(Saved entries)

>>>>>

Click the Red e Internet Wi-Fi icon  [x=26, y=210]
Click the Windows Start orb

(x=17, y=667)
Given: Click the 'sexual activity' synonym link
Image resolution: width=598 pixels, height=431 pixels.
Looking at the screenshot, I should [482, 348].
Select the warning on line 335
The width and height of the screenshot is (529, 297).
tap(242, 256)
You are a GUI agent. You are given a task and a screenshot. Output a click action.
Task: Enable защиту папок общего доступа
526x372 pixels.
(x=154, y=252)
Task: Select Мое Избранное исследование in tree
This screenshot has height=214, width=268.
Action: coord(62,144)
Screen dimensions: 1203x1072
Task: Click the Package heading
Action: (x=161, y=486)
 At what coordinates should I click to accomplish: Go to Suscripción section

<<<<<

Task instructions |
Please return, exactly as written, the line containing "Select the warning on line 335" and every line after it through the end of the records above, and nothing else.

The answer |
Select the warning on line 335
The width and height of the screenshot is (529, 297).
tap(242, 256)
You are a GUI agent. You are given a task and a screenshot. Output a click action.
Task: Enable защиту папок общего доступа
526x372 pixels.
(x=154, y=252)
Task: Select Мое Избранное исследование in tree
This screenshot has height=214, width=268.
Action: coord(62,144)
Screen dimensions: 1203x1072
Task: Click the Package heading
Action: (x=161, y=486)
 At what coordinates should I click to accomplish: Go to Suscripción section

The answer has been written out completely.